▸ Assigned task: Below is a listing; print exactly its lines from the one containing "Малоярославец (219, 470)" down to the one containing "conditions d'utilisation (155, 632)", both inclusive, with every picture left out.

▸ Source material:

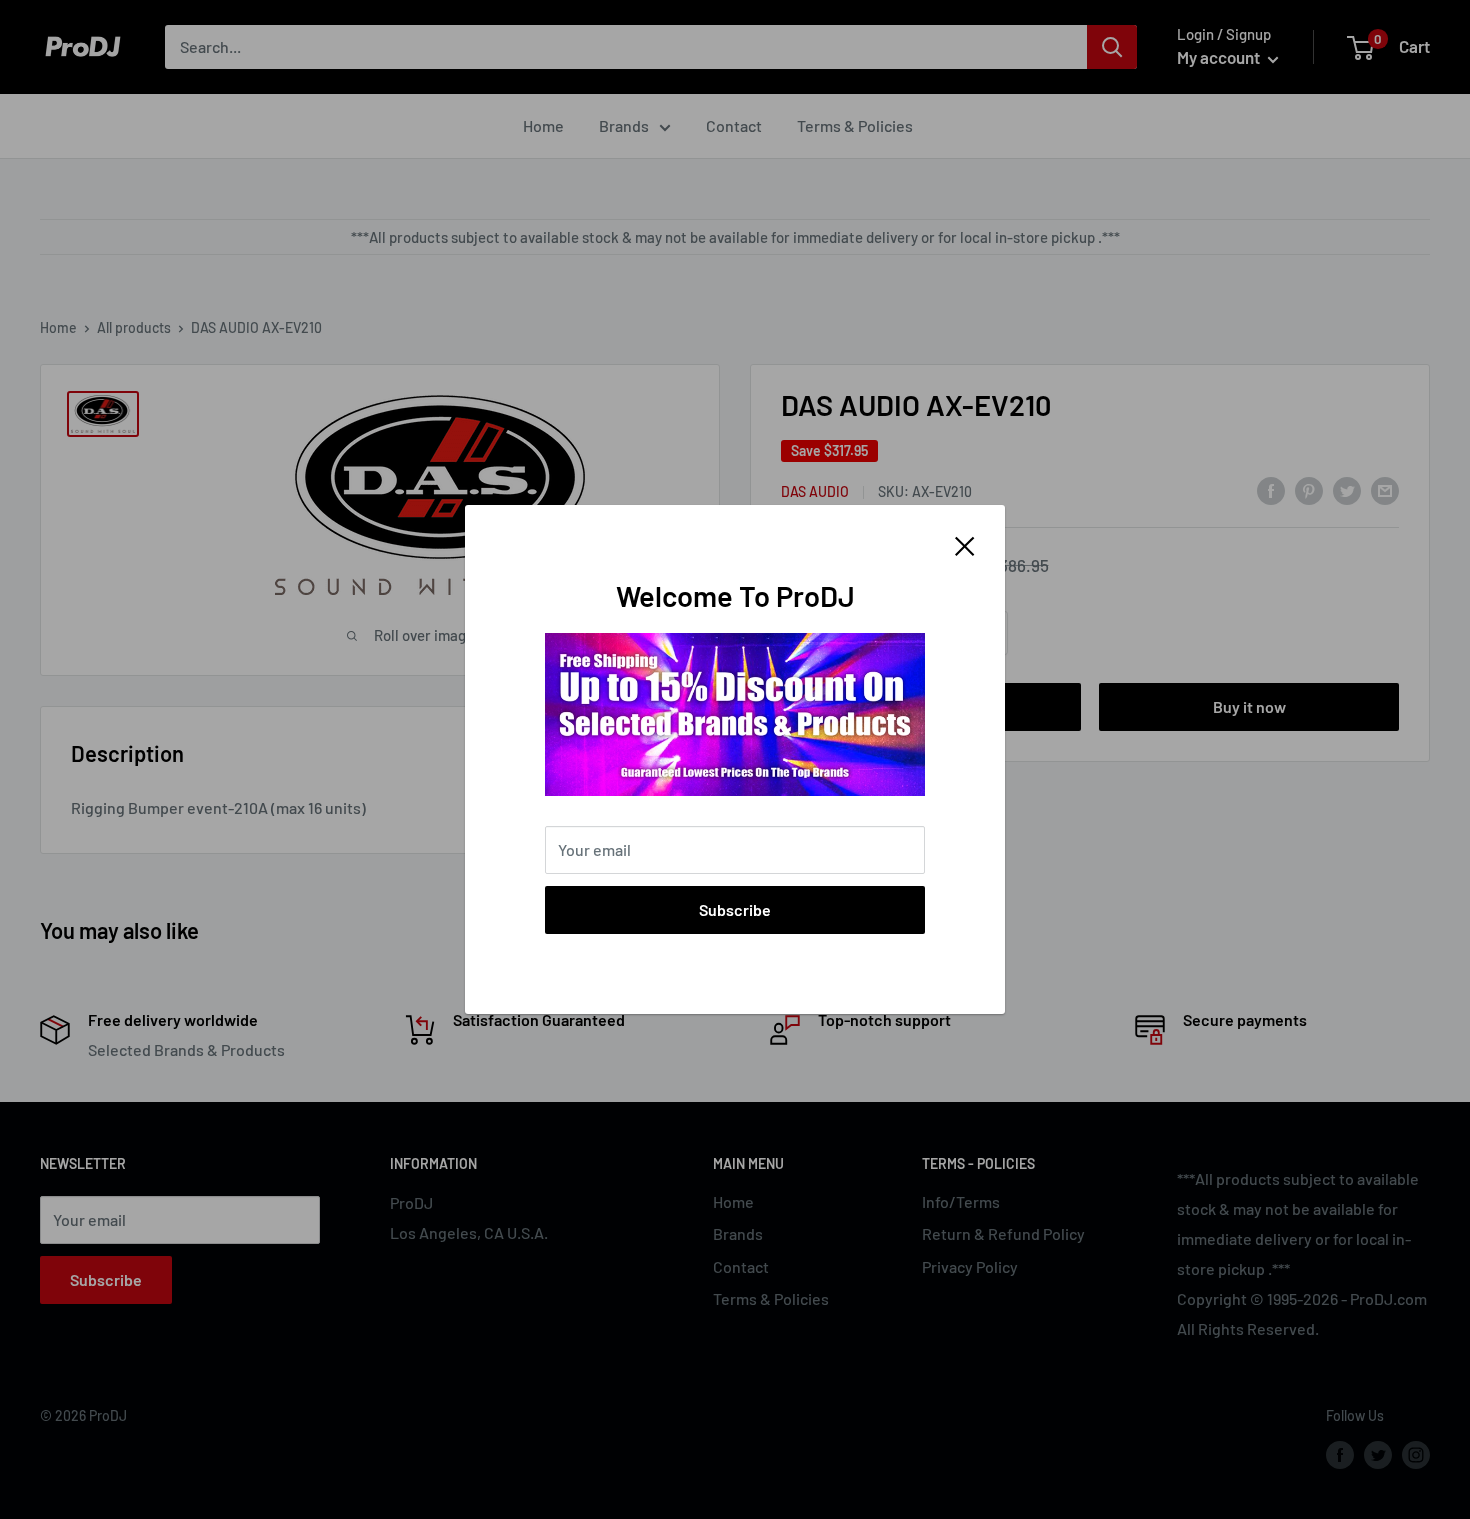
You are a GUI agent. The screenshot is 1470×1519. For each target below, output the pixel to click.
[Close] (965, 544)
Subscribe (735, 909)
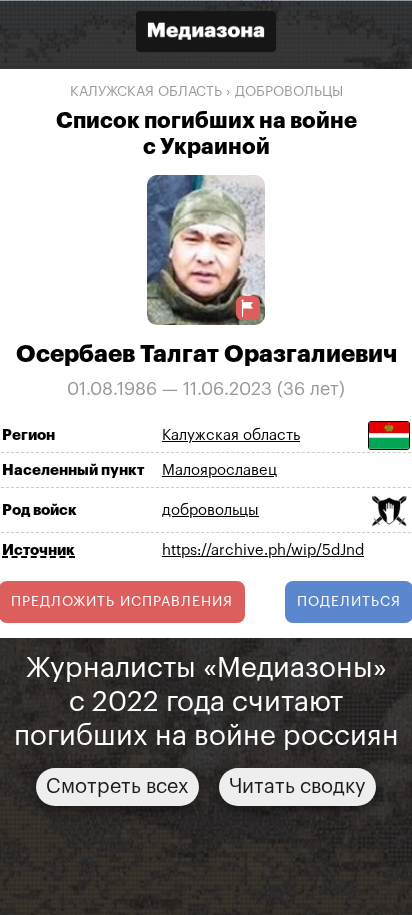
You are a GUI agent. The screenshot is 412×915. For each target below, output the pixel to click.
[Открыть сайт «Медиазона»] (206, 33)
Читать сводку (297, 786)
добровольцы (289, 92)
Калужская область (146, 92)
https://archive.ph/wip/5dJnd (263, 550)
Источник (38, 549)
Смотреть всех (117, 786)
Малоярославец (219, 470)
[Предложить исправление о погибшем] (248, 307)
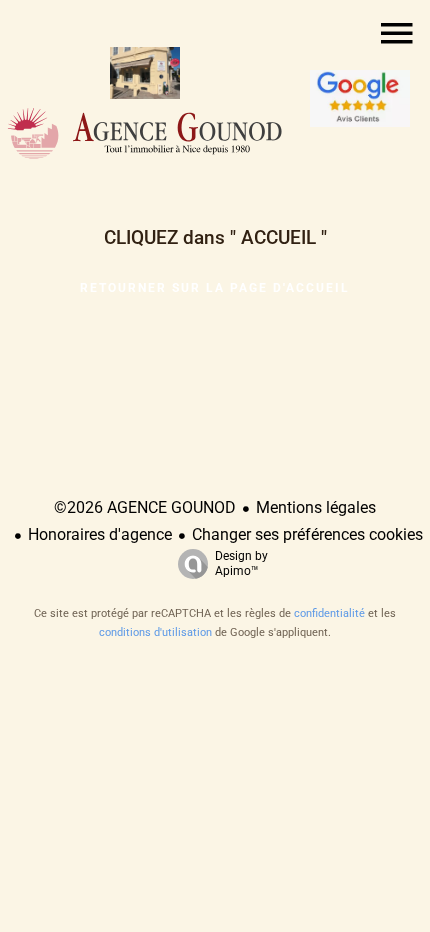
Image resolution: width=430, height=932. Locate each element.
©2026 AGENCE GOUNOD (145, 507)
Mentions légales (316, 507)
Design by (241, 563)
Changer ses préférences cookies (307, 534)
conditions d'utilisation (155, 632)
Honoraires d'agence (100, 534)
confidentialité (329, 613)
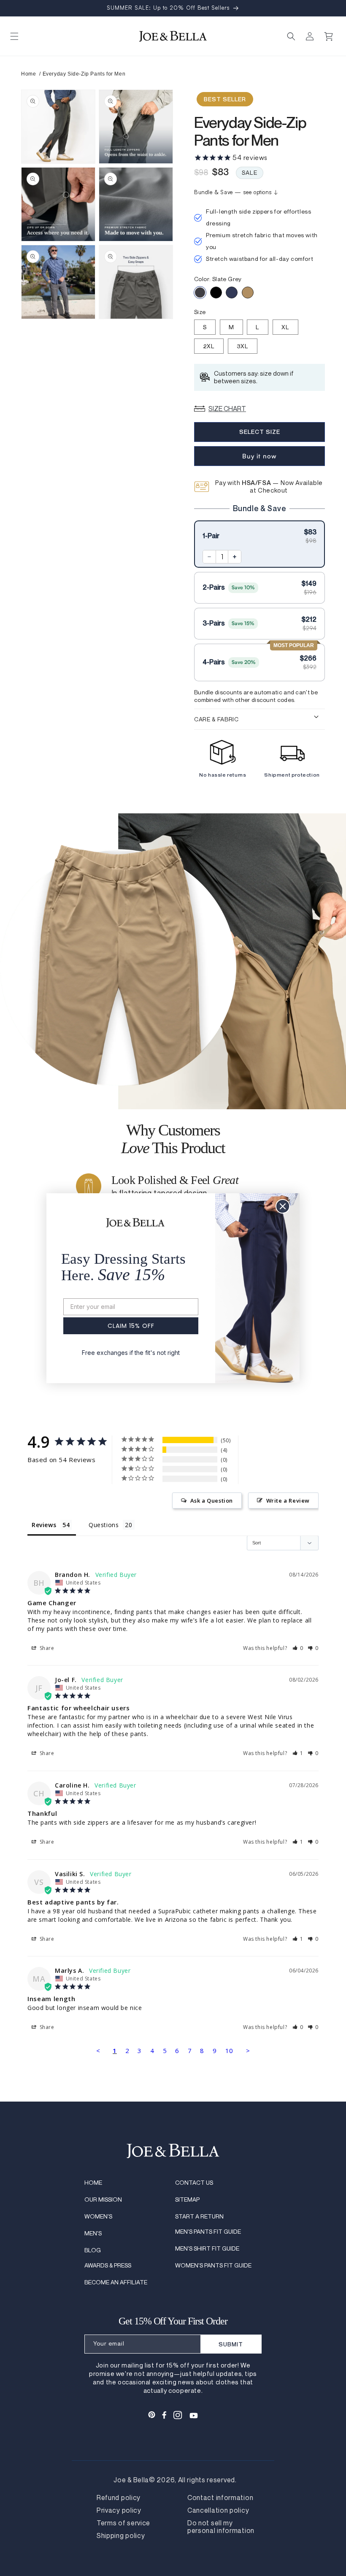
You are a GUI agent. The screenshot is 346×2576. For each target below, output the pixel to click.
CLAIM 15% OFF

▸ Output of the task:
Малоярославец (219, 470)
[Предложить исправление о погибшем] (248, 307)
Image resolution: width=430, height=932. Locate each element.
©2026 AGENCE GOUNOD (145, 507)
Mentions légales (316, 507)
Design by (241, 563)
Changer ses préférences cookies (307, 534)
conditions d'utilisation (155, 632)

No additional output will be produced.